→ SUPPLIED ENTRIES:
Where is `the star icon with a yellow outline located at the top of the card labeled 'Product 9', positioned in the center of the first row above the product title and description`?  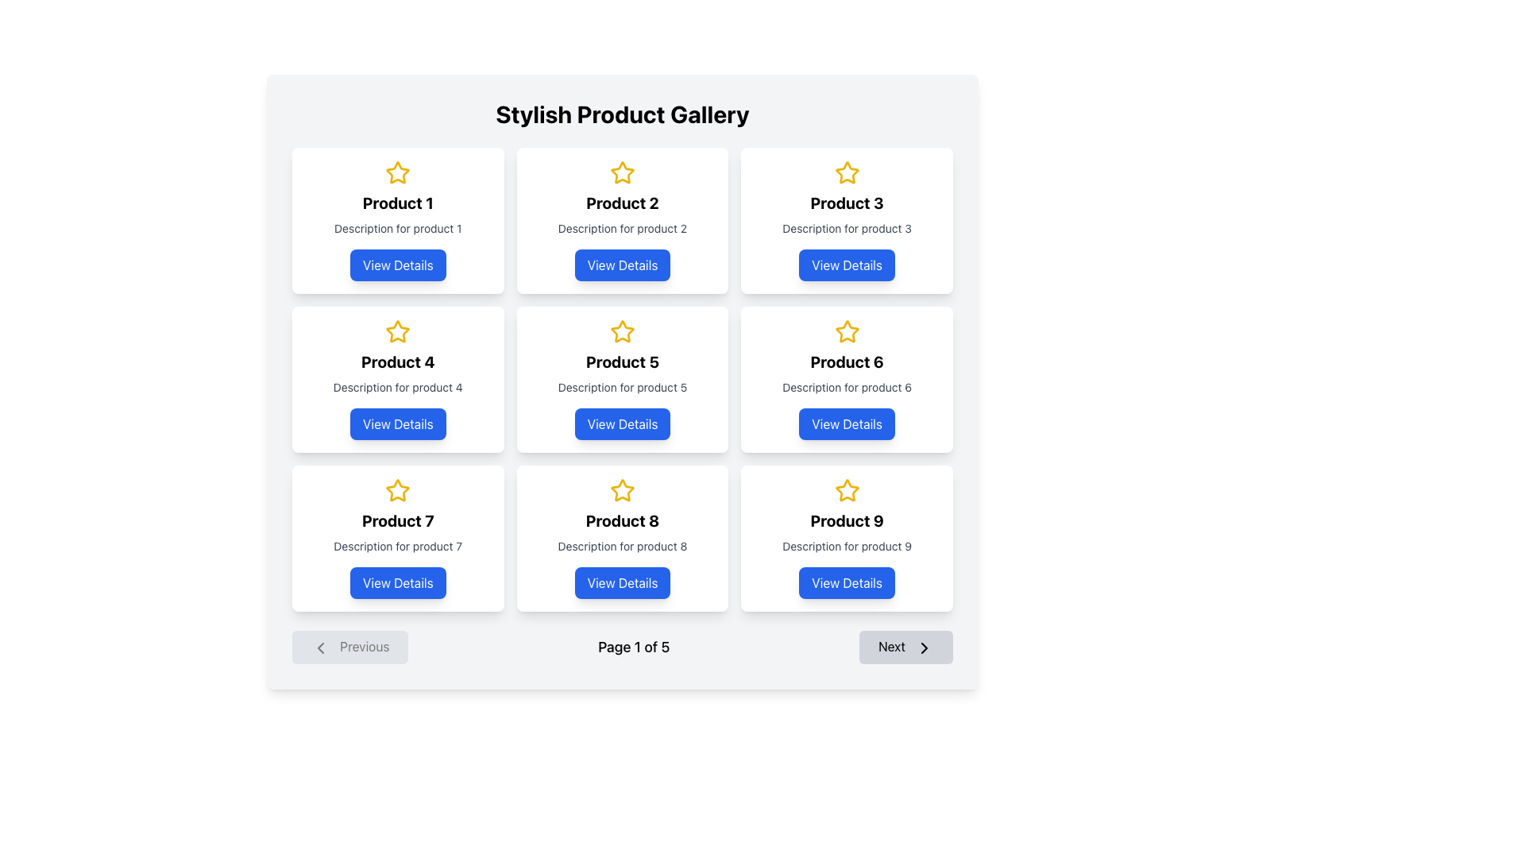 the star icon with a yellow outline located at the top of the card labeled 'Product 9', positioned in the center of the first row above the product title and description is located at coordinates (846, 489).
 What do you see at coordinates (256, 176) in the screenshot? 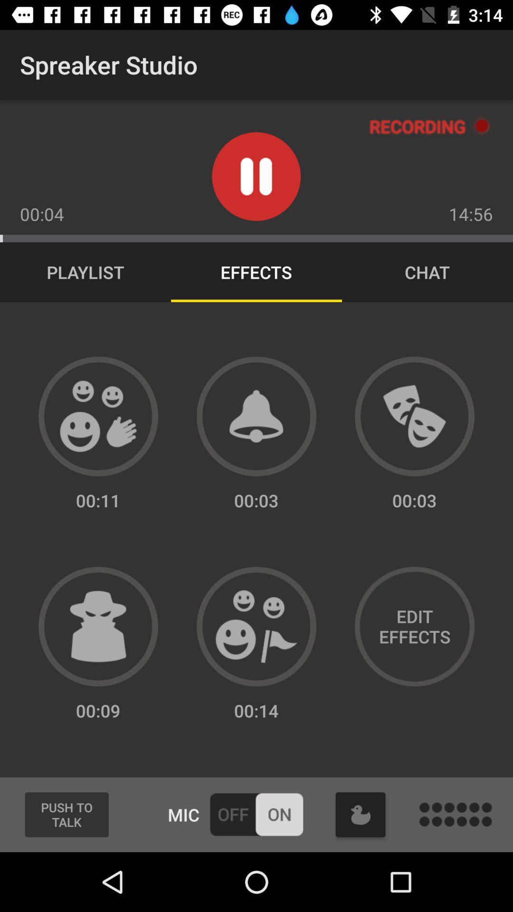
I see `a button to pause` at bounding box center [256, 176].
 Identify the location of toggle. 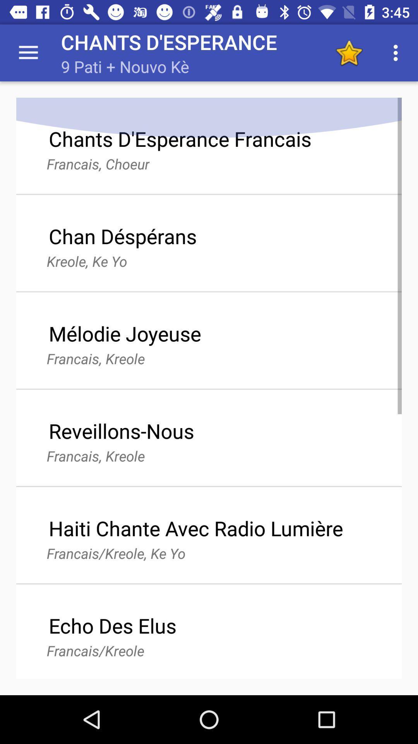
(349, 52).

→ WHAT TO PRODUCE:
Can you reproduce the stretch of the listing from the line containing "What do you" through the end, word for word, leaving out the pictures?

→ RESPONSE TO THIS EXERCISE:
 What do you see at coordinates (256, 176) in the screenshot? 
I see `a button to pause` at bounding box center [256, 176].
 Identify the location of toggle. 
(349, 52).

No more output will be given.